Most of you who will read or listen to this devotional don’t know her, but what we can learn from the legacy of her life is something that I believe we should all consider.
When I think of my mother, I think of someone who has invested in me—most importantly in a spiritual way.
In the first chapter of 2 Timothy, the apostle Paul recognized this kind of investment as well as he noted what Timothy’s mother (and grandmother) had done in his life in his formative years. Verses 14 and 15 allude to this priceless gift:
But as for you, continue in what you have learned and have become convinced of, because you know those from whom you learned it, and how from infancy you have known the holy Scriptures, which are able to make you wise for salvation through faith in Christ Jesus.
When I read those verses, I cannot help but think of the many years that my mother spent with me in reading God’s Word and in helping me memorize Bible verses each week. While I loved being read to from Dr. Kenneth Taylor’s wonderful Bible storybook called The Bible in Pictures for Little Eyes, I had a harder time with Scripture memory.
Perhaps it reminded me of tedious math problems to be solved in school. Or maybe I just wasn’t as patient as my mother, who painstakingly worked with me to memorize each verse by rote.

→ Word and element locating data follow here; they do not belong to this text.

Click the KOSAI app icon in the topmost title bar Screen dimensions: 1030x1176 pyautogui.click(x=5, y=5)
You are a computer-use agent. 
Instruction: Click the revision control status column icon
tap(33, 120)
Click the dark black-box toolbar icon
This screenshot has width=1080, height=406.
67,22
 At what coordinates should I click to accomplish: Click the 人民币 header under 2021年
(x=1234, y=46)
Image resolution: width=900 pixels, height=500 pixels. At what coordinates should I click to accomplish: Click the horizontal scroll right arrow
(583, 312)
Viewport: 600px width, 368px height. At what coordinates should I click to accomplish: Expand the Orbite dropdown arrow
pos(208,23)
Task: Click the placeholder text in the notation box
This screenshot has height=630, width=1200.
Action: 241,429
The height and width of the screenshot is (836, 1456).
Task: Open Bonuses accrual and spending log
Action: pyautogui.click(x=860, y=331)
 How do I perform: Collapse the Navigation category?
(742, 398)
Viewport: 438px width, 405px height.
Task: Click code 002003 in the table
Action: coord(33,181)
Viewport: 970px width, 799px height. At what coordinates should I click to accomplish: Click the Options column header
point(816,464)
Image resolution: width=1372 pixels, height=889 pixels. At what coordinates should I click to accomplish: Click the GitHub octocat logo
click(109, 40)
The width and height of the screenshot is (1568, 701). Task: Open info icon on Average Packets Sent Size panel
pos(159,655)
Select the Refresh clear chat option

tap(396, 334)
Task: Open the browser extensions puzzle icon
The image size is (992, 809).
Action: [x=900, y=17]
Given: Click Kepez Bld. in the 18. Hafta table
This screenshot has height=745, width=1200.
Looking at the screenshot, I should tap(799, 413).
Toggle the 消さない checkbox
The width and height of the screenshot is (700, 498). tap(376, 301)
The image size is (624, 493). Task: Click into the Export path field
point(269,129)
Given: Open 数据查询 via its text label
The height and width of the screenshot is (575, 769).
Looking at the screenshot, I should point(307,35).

I can’t imagine how much patience that must have required of her to repeat the phrases of each verse over and over and over again to me until I finally had each one memorized.
That time spent reading Scripture and training me in God’s Word through memorization marked time that she sacrificed for her own pursuits and interests. It marked time she didn’t take to spend with her friends at lunch or to go to the mall to do some shopping or to let “Calgon take her away” from a frustrated and antsy child.
To invest in my spiritual growth and development and future, it meant that she had to set aside her own plans and submit to the leading of the Holy Spirit in her life in order to follow the command found in Proverbs 22:6.
Train up a child in the way he should go, and when he is old he will not turn from it.
As an adult, I am realizing more and more what a great spiritual inheritance that I have because of my mother’s willingness to invest her life by making herself available in mine. I am growing in my Christian faith and continue to learn new truths from passages of Scripture that are familiar yet fresh with meaning after all of these years.
But an investment strategy such as my mom’s was with me is not just reserved for biological parents and children, but to spiritual sons and daughters as well. In fact, Paul himself addresses his first letter to Timothy in 1 Timothy 1:2: “To Timothy, my true son in the faith.” This represents a spiritual investment that Paul, a seasoned believer at this point, was making in the life of a young pastor, Timothy, who was newer to ministry. Timothy went on to help with the church in Thessalonica (1 Thess. 3:2), as well as in the Corinthian church (1 Cor. 4:17; 16:10) and was called a “faithful and beloved child in the Lord.”
In pondering the investment my mother has made in my life, I must look around for what that has yielded or what it is yielding in my life today. Are there rich blessings that I am using wisely? Or have I squandered away my spiritual inheritance or buried it so deeply that it is not being put to any good use at all? Am I reaching out and using what I have received and reinvesting in the lives of those around me?
As I wish my mother a happy birthday today, I offer a prayer of thanksgiving for her life and what her spiritual investment has yielded in mine. And I pray that we all would be encouraged to reinvest what we have been given spiritually as we give of ourselves to those around us.
Intersecting Faith & Life:
Are you ready to invest? Or if you’re already investing in someone is it time to up your contribution? Take time to ponder your spiritual investment strategy this week, as you spend some one-on-one time with your heavenly “Advisor.”